Work to complete:
#1 Summarize the forum thread about recycling a 12g Nano Cube in two sentences.
#2 In the forum thread about recycling a 12g Nano Cube, what two reasons does dj2005 give for using Purigen instead of carbon?
#3 Go on with the forum thread about recycling a 12g Nano Cube from the point where it stops.

Begin Provided text

# Recycling a 12g Nano Cube



## Lenthan (May 30, 2010)

Should this be in the tank journal section?


----------



## dj2005 (Apr 23, 2009)

Looks like you're off to a good start. Personally, I suggest using Purigen instead of carbon since 1. carbon requires frequent changes and 2. carbon will absorb some nutrients beneficial to plants.



Lenthan said:


> Should this be in the tank journal section?


Both this forum and the journal forum are used for journals and picture threads, so you're fine.


----------



## Lenthan (May 30, 2010)

dj2005 said:


> Looks like you're off to a good start. Personally, I suggest using Purigen instead of carbon since 1. carbon requires frequent changes and 2. carbon will absorb some nutrients beneficial to plants.
> 
> 
> 
> Both this forum and the journal forum are used for journals and picture threads, so you're fine.


Thanks I'll check out Purigen, I used chemi-pure before when the tank was reef but I'm not sure it's suitable for a fresh water tank. I have a lot of bulk carbon that's why I was thinking about using it.


----------



## Lenthan (May 30, 2010)

Hmm, after reading some more I might bake or boil my wood. Right now its just in a tub with a power head and fresh water. A bit of brown has come out but not much.

*posted links in first message*


----------



## Chaos_Being (May 18, 2010)

Nice looking reef tanks. Kudos for starting off with saltwater, damn. I'm just now getting back into aquariums, and starting planted for the first time. I've always loved SW tanks too, but have still never tried one.

I'm thinking this will be a good one


----------



## dj2005 (Apr 23, 2009)

Lenthan said:


> Hmm, after reading some more I might bake or boil my wood. Right now its just in a tub with a power head and fresh water. A bit of brown has come out but not much.
> 
> *posted links in first message*


Boiling seems to be the fastest method to remove most, if not all, of the tannis. Carbon and Purigen will also remove it from the tank's water, but the wood will likely keep on leaching tannis for a long while so it is best to remove as much as possible before putting it in your tank with the final scape.

End Provided text
Begin Source excerpt

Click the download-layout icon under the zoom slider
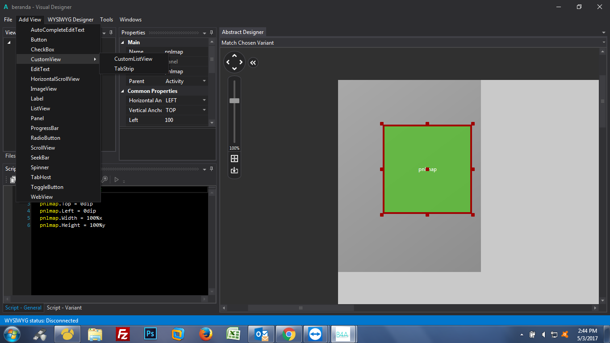This screenshot has width=610, height=343. tap(234, 170)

End Source excerpt

Results:
#1 dj2005 recommends Purigen over carbon because carbon needs frequent changes and absorbs nutrients that help plants, and Lenthan says he'll look into it, though he has a lot of bulk carbon and used Chemi-Pure when the tank was a reef. Lenthan also considers baking or boiling the wood he is soaking in a tub with a powerhead, and dj2005 says boiling is the fastest way to remove most of the tannins before the wood goes into the tank.

#2 Carbon requires frequent changes, and it absorbs some nutrients that are beneficial to plants.

#3
Nice saltwater tanks, BTW.


----------



## Lenthan (May 30, 2010)

Thanks chaos and dj2005.

I was going to boil the wood but I didn't have anything big enough to boil it in so I ended up just boiling some water and pouring it over it. I'm sure it will not take all the tannis out but I guess it will help. I'll just run purigen or carbon to clear up the water if it browns once I fill the tank.

I have been working on the hood for the tank. For my reef it had 4x24 watt pc lights which I will no longer need so I went ahead and removed 2 of the bulbs. I also removed the moon light and put the fans on the switch that the moonlight was connected to so I can turn the fans off if needed. The fans have a adjustable power supply so I can turn them down a bit to eliminate noise. With only 2 lights heat should not be as much of an issue.

Here is a picture of the before and after.




















The original power supply for the lights had a switch that turned both on and off at the same time so I decided to used the second ballast and switch that I installed for the additional light to power one of the 2 lights so they can be turned on and off independently.

A couple pictures



















the larger ballast was the original, I simply capped off the extra leads from it.

I was going though all my bulbs for the hood, I have several different options including 10k, 7100, 50/50 and actinic. I assume 10k is probably the best for plants and maybe the 7100 but I will have to do some reading on that. For now I plan to run 1 10k bulb.


----------



## Noahma (Oct 18, 2009)

Holy!! keep on posting.


----------



## dj2005 (Apr 23, 2009)

Anything between and including 6500K and 10000K should produce very similar growth (I think even bulbs in the 5000K range would as well). It is mainly what looks good to you. I personally enjoy a mix of 6700K/10000K or just 10000K.

Spectrum is what deals with what the plants will use. Plants do not make use of actinic so that bulb would not be a wise choice.

For further reading, this thread is quite good: http://www.plantedtank.net/forums/lighting/37501-best-kelvin-rating-plant-growth.html

There are many other topics about this subject made on this forum, too, but they all basically repeat the same answers.


----------



## Lenthan (May 30, 2010)

dj2005 said:


> Anything between and including 6500K and 10000K should produce very similar growth (I think even bulbs in the 5000K range would as well). It is mainly what looks good to you. I personally enjoy a mix of 6700K/10000K or just 10000K.
> 
> Spectrum is what deals with what the plants will use. Plants do not make use of actinic so that bulb would not be a wise choice.
> 
> ...


Thanks for the info, I will have to play around with different combos. I am used to blue lights in my reef tank so 10k looks really yellow.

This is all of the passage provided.